Via i vincoli sull’edilizia convenzionata, Marcuzzi: “Lo Stato fa gli sconti con i soldi dei Comuni”


Rimozione dei vincoli sull’edilizia convenzionata. Vicesindaco Marcuzzi: “Lo Stato fa gli sconti con i soldi dei Comuni. Si vede che chi è al governo non ha mai amministrato nei Comuni”,

Sulla Gazzetta ufficiale n. 280 del 10 novembre 2020 è stato pubblicato il Decreto del Ministero dell’Economia e delle Finanze 28 settembre 2020, n. 151 recante “Regolamento recante rimozione dai vincoli di prezzo gravanti sugli immobili costruiti in regime di edilizia convenzionata”.

«Con il Decreto in argomento – afferma il vicesindaco Marcuzzi – è stato definito il Regolamento contenente le modalità per la rimozione dei vincoli di prezzo massimo di cessione nonché di canone massimo di locazione relativo agli alloggi costruiti in regime di edilizia agevolata/convenzionata. L’attuale normativa prevede che il vincolo del prezzo massimo di cessione contenuto in una convenzione P.E.E.P. (Piani di Edilizia Economica Popolare) o PdZ (piani di Zona) possa essere rimosso a richiesta del soggetto interessato, trascorsi cinque anni dalla data del primo trasferimento, mediante un’apposita convenzione onerosa stipulata con il Comune e soggetta a trascrizione.

Il regolamento sulla “trasformazioni del diritto di superficie in proprietà privata” punta ad una maggiore uniformità su tutto il territorio nazionale delle modalità di calcolo per la determinazione del corrispettivo dovuto al Comune ai fini della rimozione dei vincoli di prezzo e di canone massimo relativi agli immobili in questione. Allo stesso tempo, il decreto prevede la possibilità per il Comune di concedere ai privati una dilazione di pagamento del corrispettivo tramite rateizzazione, previa presentazione di una garanzia fideiussoria. In caso di concessione della dilazione, la stipula e la trascrizione della convenzione di rimozione del vincolo possono essere effettuate dopo il pagamento della prima rata.

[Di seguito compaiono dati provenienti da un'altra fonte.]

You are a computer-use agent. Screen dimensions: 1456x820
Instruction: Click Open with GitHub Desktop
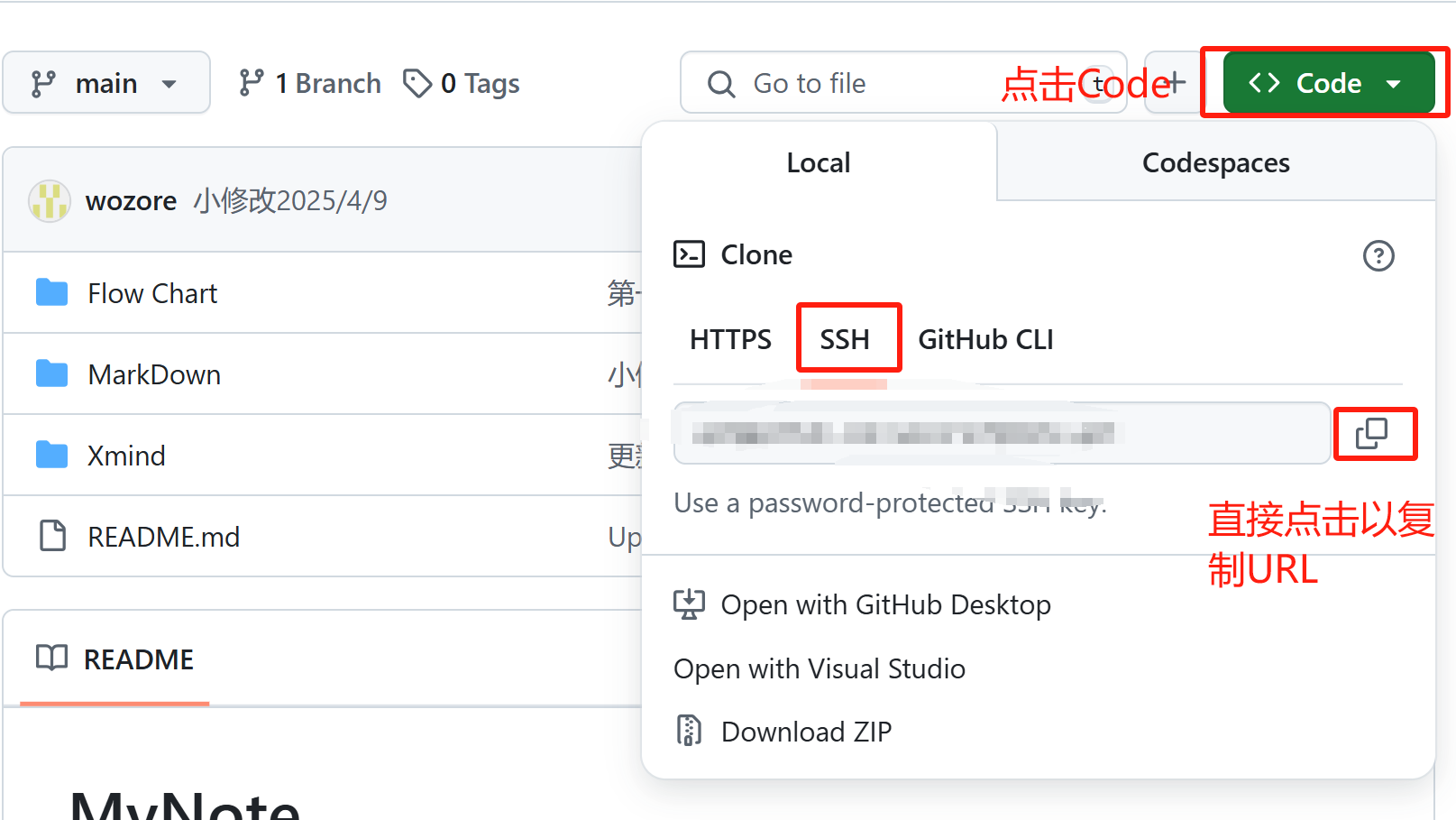[884, 604]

Inoltre, il decreto dispone che i Comuni garantiscano la tempestiva pubblicità nei siti istituzionali delle procedure, della modulistica e dei dati rilevanti ai fini dell’applicazione del regolamento e che, per accelerare e semplificare le procedure, i Comuni stessi adottino schemi di convenzione-tipo di rimozione dei vincoli. Viene infine prevista la cessazione del vincolo alla scadenza della concessione tra le parti e l’eventualità per gli uffici comunali competenti di tener conto anche del valore OMI (Osservatorio del Mercato Immobiliare) per definire i criteri di stima del valore delle aree.

Come Comune di Terracina ci siamo adeguati a queste regole, grazie al lavoro del personale del Settore Edilizia/Urbanistica. Potevamo aggiornare i prezzi del valore del terreno, ma non lo faremo. Il Governo pretende dai Comuni una tempestiva ed immediata comunicazione  delle nuove regole, peccato che la stessa cosa non ha fatto lui con i Comuni. Da noi, ad esempio, è arrivato prima il consigliere Valentino Giuliani con un’interrogazione per verificare quello che stavamo facendo in merito. Siamo stati attenti e abbiamo recepito queste nuove disposizioni che daranno beneficio ai cittadini, ma causeranno minori entrate al nostro Comune.

Una cosa ci tengo a dirla: il Governo ha stabilito questi sconti per le persone che vogliono riscattare il terreno dove sono costruite le loro case, ma non l’ha fatto con le proprie risorse, ha legiferato tagliando introiti ai Comuni, in media di oltre il 40%. Per un Comune come il nostro, in cui negli ultimi 35 anni sono state costruite molti apprtamenti in cooperativa, i mancati introiti saranno nell’ordine di centinaia di migliaia di euro. Il diritto di superficie è di 99 anni: negli ultimi anni, per vendite o cessioni ai figli, in molti stanno riscattando i terreni. Oggi lo Stato doveva sì fare degli sconti, ma dare quantomeno un tempo per usufruirne, tipo 5 anni, per consentire ai Comuni, penalizzati per la perdita di possibili incassi futuri, almeno di incamerare subito il resto e coprire i mancati introiti che questa pandemia sta creando.  Nei prossimi giorni scriverò una nota al Ministero per esprimere il nostro disappunto: è troppo facile fare i generosi con le risorse degli altri. Una cosa appare chiara: si vede che chi ci governa non ha mai avuto esperienze amministrative nei Comuni».